Then we went to Silvertree, then to Durango, a new R.R. and mining town, worked at mining, lumbering and lodging house business. Not striking it very rich, we returned to Denver, where I worked for a few months. Denver was a beautiful city of about sixty thousand inhabitants at that time. Concluding I had enough of the west, I packed up and came home, stopping over in Boston for a few days with my old friend, Charlie Robertson, then taking the boat to St. John, thence by rail home. I was absent about twenty-eight months.
Once back home on the old farm, I pitched into farming, which consisted of raising grains: wheat, oats, barley, buckwheat; also potatoes, turnips, and other vegetables of different kinds; hay, horses, cattle, sheep, hogs, hens, geese, ducks. I did a little lumbering occasionally; also ran a threshing outfit for several years. My mother, quite an old lady, was with my sister Bella, keeping house for me. Mack Logan, my nephew, was also with us.
I began to think it was about time to be getting married, or I would soon be an old bachelor. I don't like to tell you just how old I was. At any rate, on June 29, 1886, I was married to Christy Reid, of Gulf Shore, daughter of Peter Reid and Margaret Ross, his wife. We now settled down for life on the farm. Man proposes, but God disposes.

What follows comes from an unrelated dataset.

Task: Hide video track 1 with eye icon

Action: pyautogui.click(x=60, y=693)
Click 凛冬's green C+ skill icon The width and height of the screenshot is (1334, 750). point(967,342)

For ten years we both worked and toiled on, having our troubles and sorrows mixed with much happiness. In the meantime, several children were born to us. First a boy, which we called Daniel Sanor; the Anne Gertrude; then a little girl baby that died; next came Jessie M.; then Frances Maud; next Flora Gordon, who died aged 8 months; then Mabel, who also died, aged 8 months; then Margaret Vera; and Grace Reid, another girl baby died. I don't mean that these were all born in ten years.